The blinding effect of stress on the workplace
That elusive “eureka moment” seldom occurs in a mind deeply entwined in the tight knots of our thinking.
More people will report that “aha” epiphany occurring when the mind relaxes somewhat.
This is not to dismiss the value of deep thinking – it is likely as critical to the function of discovery as it’s relaxing counterpart triggering that popular and rewarding moment of solution.
However, like a diver, it seems human tendency to plunges us deeper and deeper in pursuit of new discoveries. The result is a much darker environment and a mind often starved of requisite air and space to process what has been seen.
Often we feel we are just “that close” to a solution, when we are headed in the wrong direction. In this case, we have to calm ourselves and gain a little clarity.
This idea is not lost on business, most notably Google, which adopted a policy of “Fedex time” where 20 per cent of an employee’s time would be spent on whatever they want. It’s simply a time for free discovery.
What Google found is most of the company’s biggest developments occurred during Fedex time.
Google was not the first.
Sticky notes and masking tape were developed in a down time of 15 per cent introduced by 3M in the 1950s.

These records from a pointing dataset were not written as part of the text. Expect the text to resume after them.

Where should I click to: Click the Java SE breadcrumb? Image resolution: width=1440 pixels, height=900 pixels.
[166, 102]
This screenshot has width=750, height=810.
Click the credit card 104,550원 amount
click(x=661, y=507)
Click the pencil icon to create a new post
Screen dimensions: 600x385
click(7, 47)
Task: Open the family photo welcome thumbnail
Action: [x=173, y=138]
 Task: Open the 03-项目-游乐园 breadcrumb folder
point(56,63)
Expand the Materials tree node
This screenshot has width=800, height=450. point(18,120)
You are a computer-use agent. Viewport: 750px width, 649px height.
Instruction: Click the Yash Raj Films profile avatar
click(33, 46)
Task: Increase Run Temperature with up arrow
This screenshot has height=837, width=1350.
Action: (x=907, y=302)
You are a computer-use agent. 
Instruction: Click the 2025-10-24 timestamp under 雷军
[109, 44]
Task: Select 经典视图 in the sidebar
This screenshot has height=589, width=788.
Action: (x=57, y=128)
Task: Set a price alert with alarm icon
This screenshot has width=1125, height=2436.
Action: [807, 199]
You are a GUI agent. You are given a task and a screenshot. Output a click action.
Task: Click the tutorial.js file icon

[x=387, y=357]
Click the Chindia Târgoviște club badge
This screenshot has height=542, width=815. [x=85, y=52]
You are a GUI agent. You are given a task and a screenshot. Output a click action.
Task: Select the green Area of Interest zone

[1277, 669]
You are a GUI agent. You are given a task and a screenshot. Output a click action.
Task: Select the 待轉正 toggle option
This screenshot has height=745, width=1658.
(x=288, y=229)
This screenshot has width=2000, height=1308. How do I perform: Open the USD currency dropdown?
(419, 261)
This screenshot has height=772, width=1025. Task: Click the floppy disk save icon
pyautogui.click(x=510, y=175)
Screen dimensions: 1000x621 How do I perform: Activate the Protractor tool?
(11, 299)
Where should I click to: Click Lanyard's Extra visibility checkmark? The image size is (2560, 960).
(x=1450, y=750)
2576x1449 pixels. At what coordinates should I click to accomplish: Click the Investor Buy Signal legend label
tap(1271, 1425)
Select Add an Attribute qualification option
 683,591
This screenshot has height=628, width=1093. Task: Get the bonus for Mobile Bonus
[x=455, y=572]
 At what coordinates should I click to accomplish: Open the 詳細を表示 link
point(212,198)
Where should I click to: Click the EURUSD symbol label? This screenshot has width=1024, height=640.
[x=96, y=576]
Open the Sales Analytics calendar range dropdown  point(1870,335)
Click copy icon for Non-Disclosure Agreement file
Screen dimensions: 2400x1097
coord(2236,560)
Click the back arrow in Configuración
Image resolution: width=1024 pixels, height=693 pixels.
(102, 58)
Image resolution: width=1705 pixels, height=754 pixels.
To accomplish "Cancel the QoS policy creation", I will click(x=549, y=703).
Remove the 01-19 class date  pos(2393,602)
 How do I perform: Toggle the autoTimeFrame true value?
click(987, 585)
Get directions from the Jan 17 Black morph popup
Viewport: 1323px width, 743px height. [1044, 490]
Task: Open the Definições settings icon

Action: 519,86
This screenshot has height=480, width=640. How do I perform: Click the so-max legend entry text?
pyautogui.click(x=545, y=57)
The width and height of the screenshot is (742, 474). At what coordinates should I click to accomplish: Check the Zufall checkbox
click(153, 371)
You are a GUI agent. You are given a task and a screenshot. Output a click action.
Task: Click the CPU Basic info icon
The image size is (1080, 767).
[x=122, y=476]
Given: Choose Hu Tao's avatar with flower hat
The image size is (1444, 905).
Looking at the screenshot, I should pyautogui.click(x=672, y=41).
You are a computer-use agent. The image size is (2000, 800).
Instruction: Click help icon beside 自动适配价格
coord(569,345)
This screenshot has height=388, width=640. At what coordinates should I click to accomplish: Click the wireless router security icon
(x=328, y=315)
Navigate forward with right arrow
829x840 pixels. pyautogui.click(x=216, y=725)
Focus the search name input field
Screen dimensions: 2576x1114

We continue to discover, as 3M did more than 60 years ago, that it’s a quiet mind that works its best from a creative standpoint.
Many companies hold to the old standard of raising the stress levels to get jobs done faster.
That can be effective from a manual labour perspective. It will get people digging ditches faster, but it won’t allow them to figure out better ways to do it.
In fact, adding stress kills the creative process.
“As ten-thousand studies have shown, when you are chronically stressed, you’re less able to be at your best. Particularly when you’re talking about a knowledge economy which really places a high premium on creativity,” California neuropsychologist Rick Hanson told Forbes reporter Judy Martin in a 2112 interview.
The effect of stress on the workplace is significant.
Four out of five people say they have workplace stress, and acknowledge they need help managing it.
Enter mindfulness, the practice of being present, without judgment, without being overly reactive to what’s going on around us.
It’s not a cure-all for all our ills, but it’s a good start in reducing the amount of stress we endure.
Companies such as American health-care provider Aetna reported a 28 per cent reduction in stress during a mindfulness trial about 10 years ago. Law firms report a 38 per cent reduction in stress when mindfulness programs are introduced.
Companies such as Google, Nike, Deutsch Bank and General Foods report similar results from their own mindfulness trials.
While it’s not a panacea, it can give our minds a much needed break from overwhelming stress so that they can function better and with more clarity.
It’s under those conditions that the “aha” moment is much more likely.